But in my infatuation with SVU there was nobody I loved as much as Olivia Benson. I wanted to be as driven and kind as she was. I wanted to be the kind of detective that a rape survivor could visit at three in the morning, the kind of person who would leave a first date to chase a suspect, climbing over fences in a dress and high heels. Even when my friends who work at rape crisis centers criticized Olivia for coercing survivors to testify in court, I forgave her. Even when she told a child that nobody would ever hurt her again, a promise no responsible person should make.

I wanted to make the solution to rape as simple as they did. Catch the bad guy. Put him away. Lather. Rinse. Repeat.

• • •

Rachel’s reporting in Ohio uncovered warehoused rape kits dating back to 1993. That was the year I began working as a victim advocate. I was young and passionate then, feeling useful for the first time in my life. I helped women who were sometimes twice my age get orders of protection, which meant sorting through months of abuses and rapes to find the most compelling incidents. Yes, the one where he threw the hot water at you is good. Use that. No, don’t include the time he told you not to wear your hair down because it made you look like a slut. Insults like that aren’t technically illegal and judges don’t always understand emotional abuse.

There was something unnerving, or at least there should have been, about helping a woman rearrange her husband’s violence until it read like a crime drama.
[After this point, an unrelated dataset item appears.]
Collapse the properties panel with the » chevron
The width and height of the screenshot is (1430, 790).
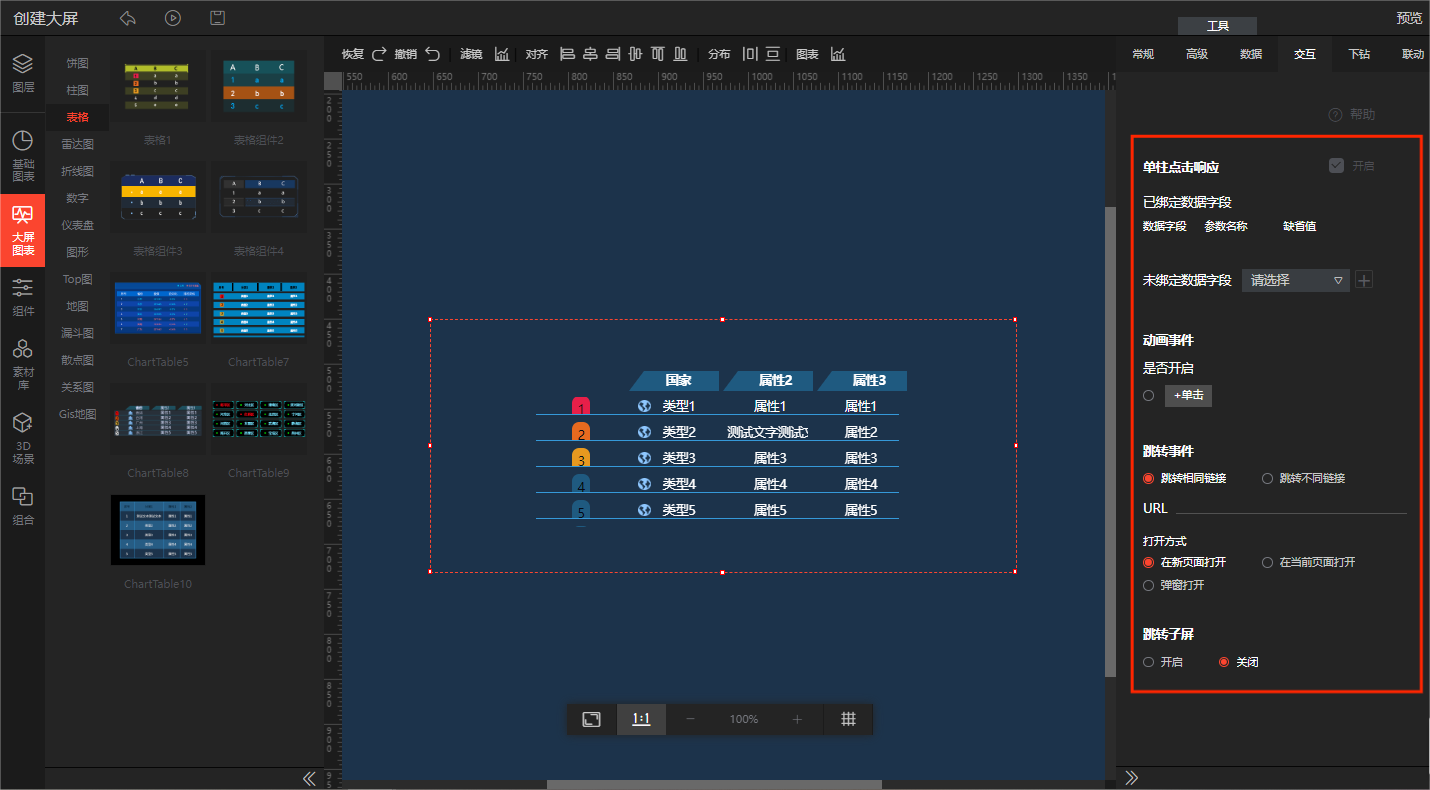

Start with the time he threw the chair across the living room. Then build to the night he pushed you down the stairs.

But that’s what happens when you involve judges and police officers in the most intimate forms of violence. You have to explain and convince. You have to turn yourself into a deserving victim, which means not telling anyone about the times you were drunk and consented to sex with an ex-husband who’d raped you.

There’s a way a woman’s breathing gets shallow when she holds the order of protection petition. Descriptions of the violence and humiliation she once tried to hide are staring back at her from an official looking form. There’s a way her eyes lose their ability to focus; a way she walks from the intake department to the courthouse, slow and weaving, trying not to look up so she won’t risk making eye contact with someone she knows from the grocery store or her children’s school.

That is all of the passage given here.